### Required work
What you produce should be the lines from the line containing "Click the 局长信箱 breadcrumb link" through the last line below, both ends included, reproduced exactly and without pictures.

### Saved entries
::::::::
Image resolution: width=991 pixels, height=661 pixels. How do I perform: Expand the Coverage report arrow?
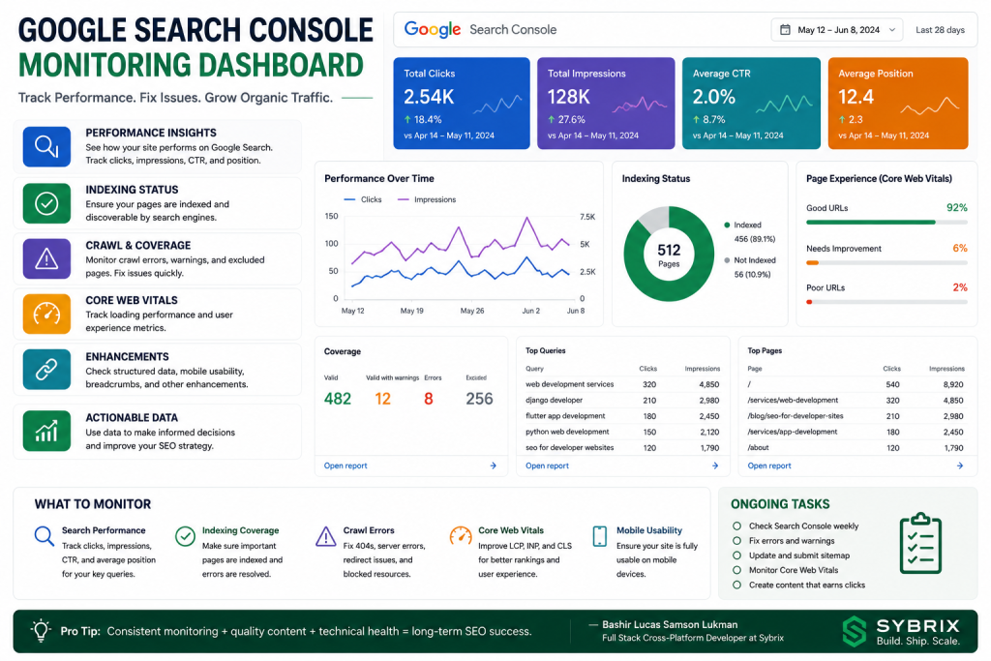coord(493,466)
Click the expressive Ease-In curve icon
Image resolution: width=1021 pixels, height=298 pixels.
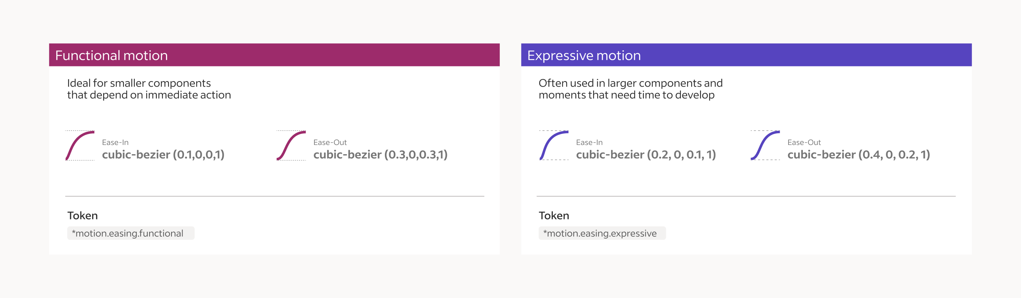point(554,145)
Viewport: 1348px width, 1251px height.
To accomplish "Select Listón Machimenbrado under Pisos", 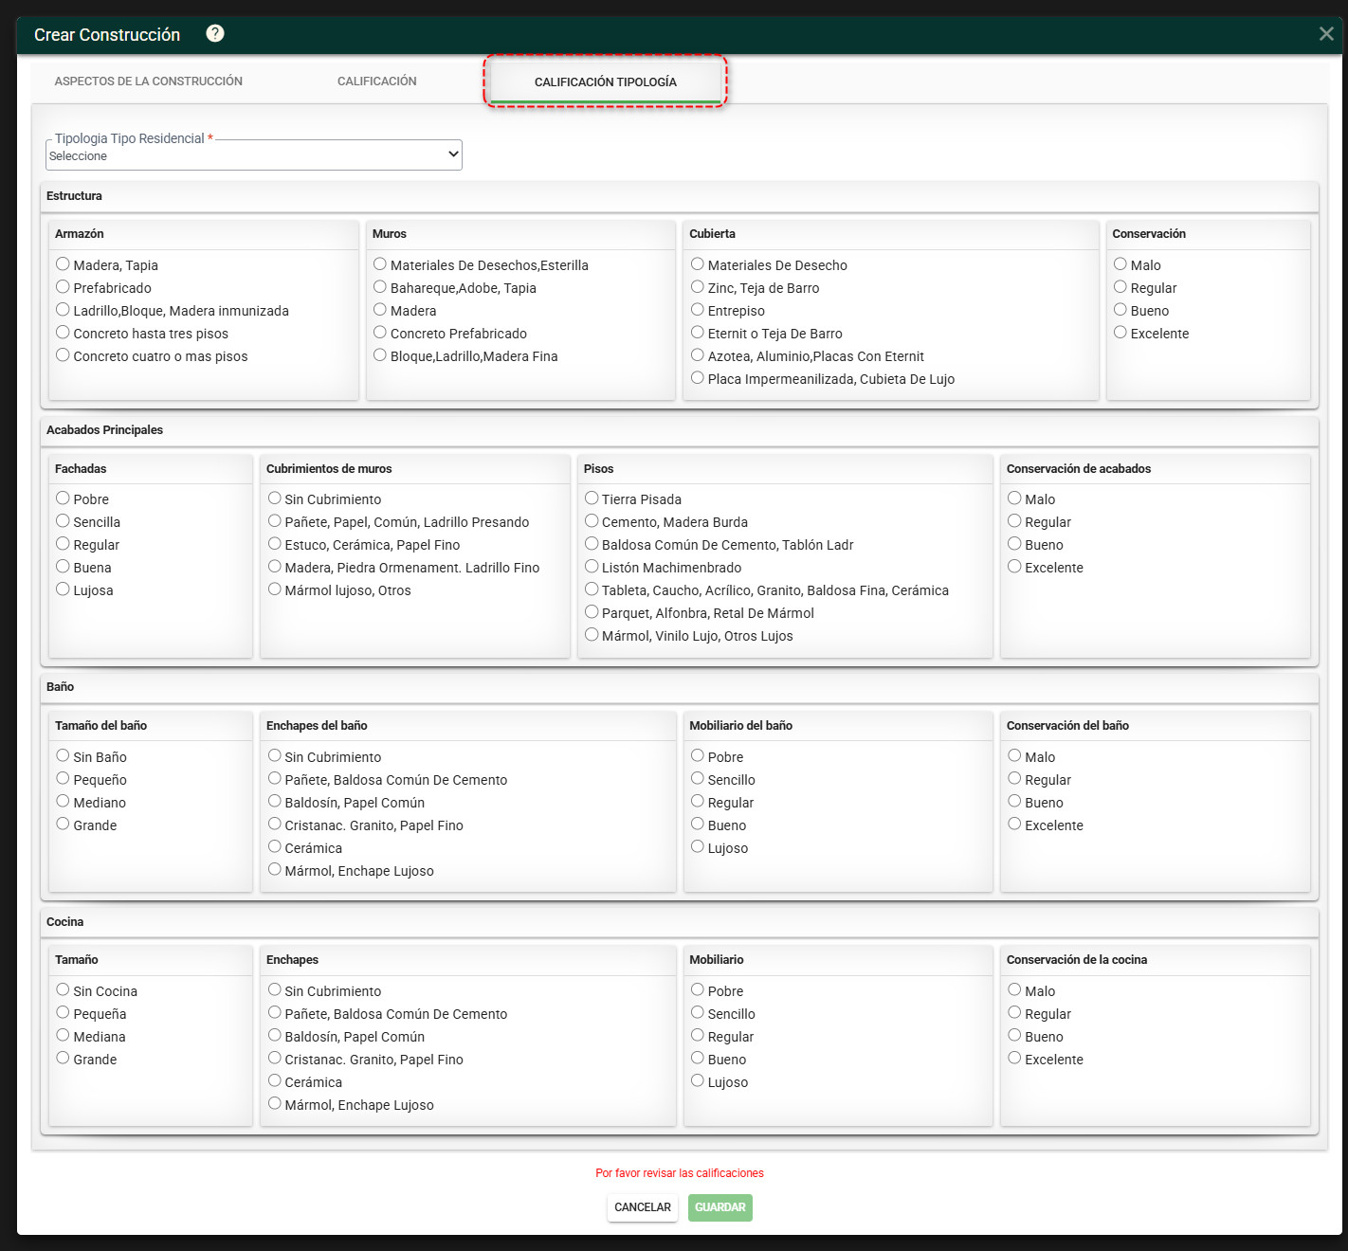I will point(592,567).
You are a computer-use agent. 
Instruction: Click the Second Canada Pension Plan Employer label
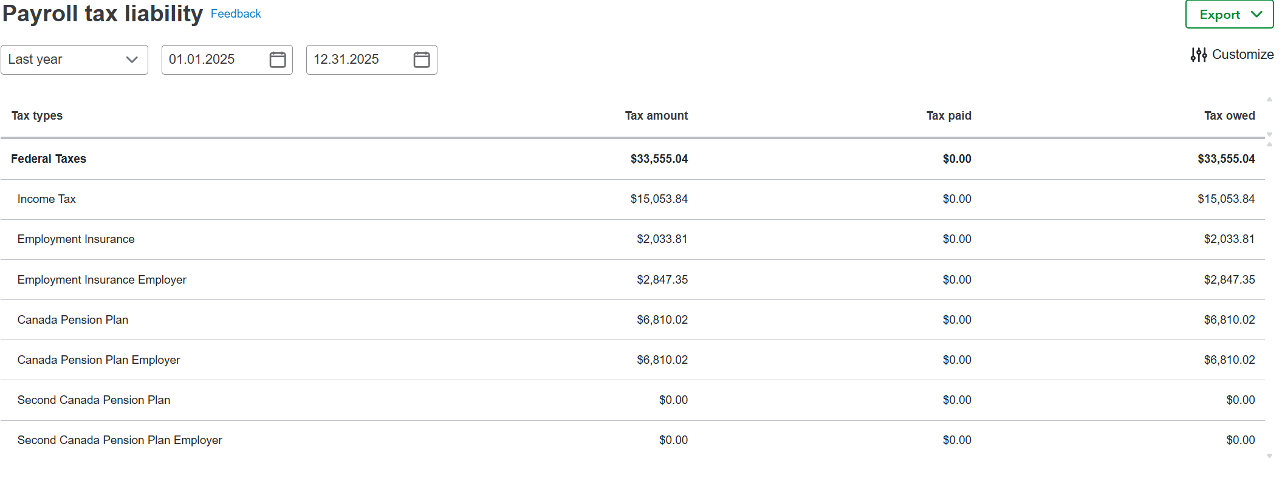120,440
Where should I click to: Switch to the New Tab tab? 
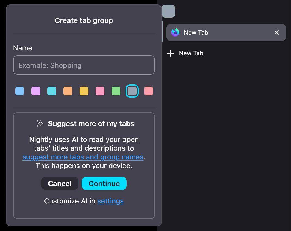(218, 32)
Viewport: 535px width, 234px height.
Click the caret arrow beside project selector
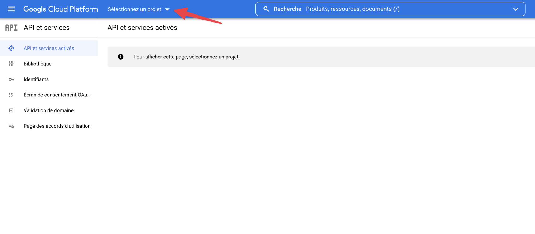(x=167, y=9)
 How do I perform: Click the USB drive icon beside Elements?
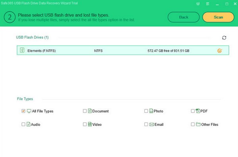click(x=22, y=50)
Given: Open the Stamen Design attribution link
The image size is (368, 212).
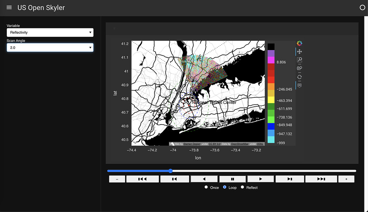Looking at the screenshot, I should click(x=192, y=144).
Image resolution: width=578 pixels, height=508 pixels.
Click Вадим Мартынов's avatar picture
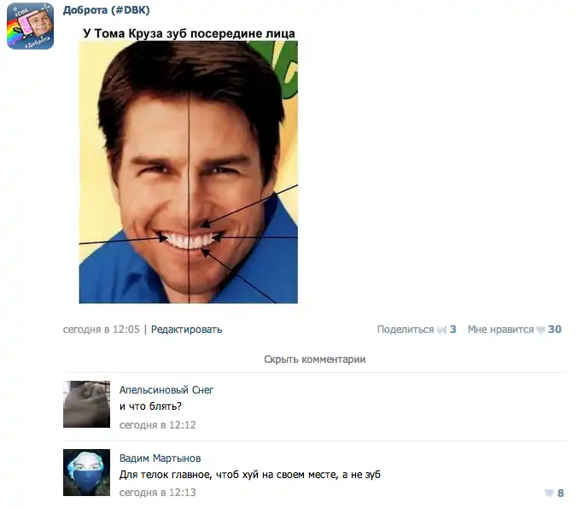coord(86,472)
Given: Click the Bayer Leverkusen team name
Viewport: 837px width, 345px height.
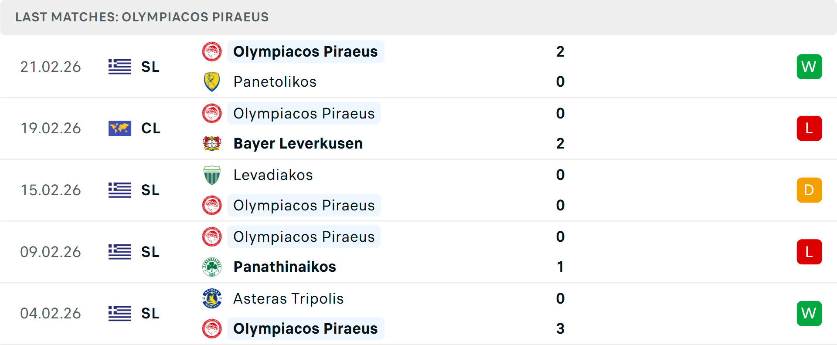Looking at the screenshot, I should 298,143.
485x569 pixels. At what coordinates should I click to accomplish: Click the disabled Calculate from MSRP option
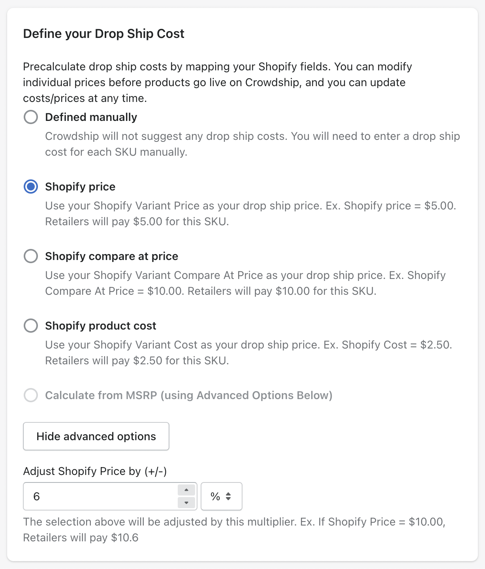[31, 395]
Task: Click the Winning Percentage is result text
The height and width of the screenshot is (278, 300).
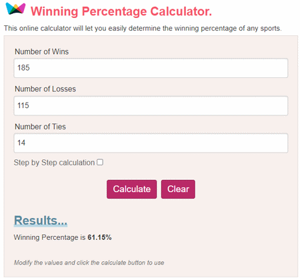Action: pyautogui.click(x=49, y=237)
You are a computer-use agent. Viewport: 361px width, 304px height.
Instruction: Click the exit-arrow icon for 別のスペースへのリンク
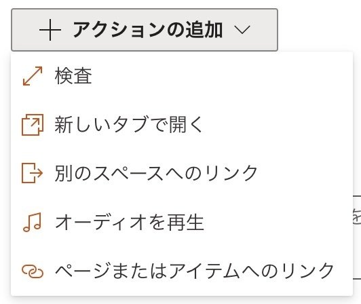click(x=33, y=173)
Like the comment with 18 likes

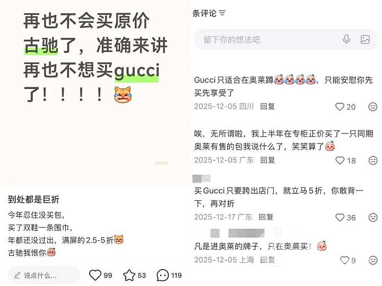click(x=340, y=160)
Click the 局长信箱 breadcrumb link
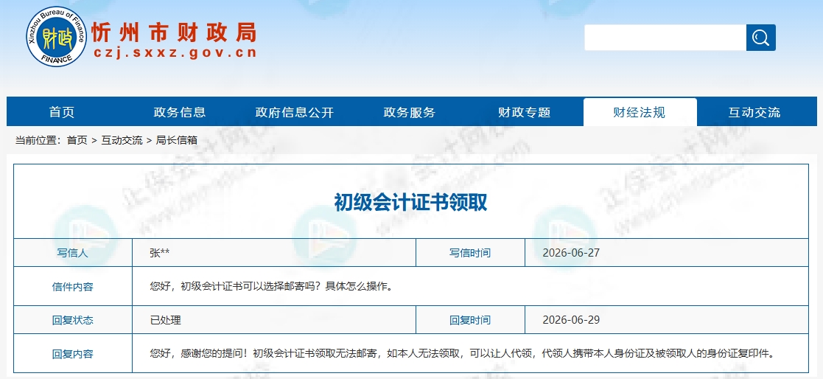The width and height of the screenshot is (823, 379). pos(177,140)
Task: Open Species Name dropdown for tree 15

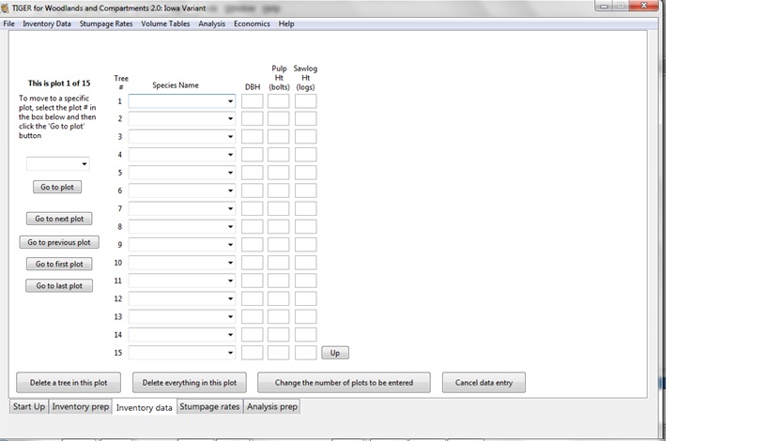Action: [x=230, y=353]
::::::::
### Answer section
Click the 局长信箱 breadcrumb link
The width and height of the screenshot is (823, 379). pos(177,140)
Task: Open Species Name dropdown for tree 15

Action: [x=230, y=353]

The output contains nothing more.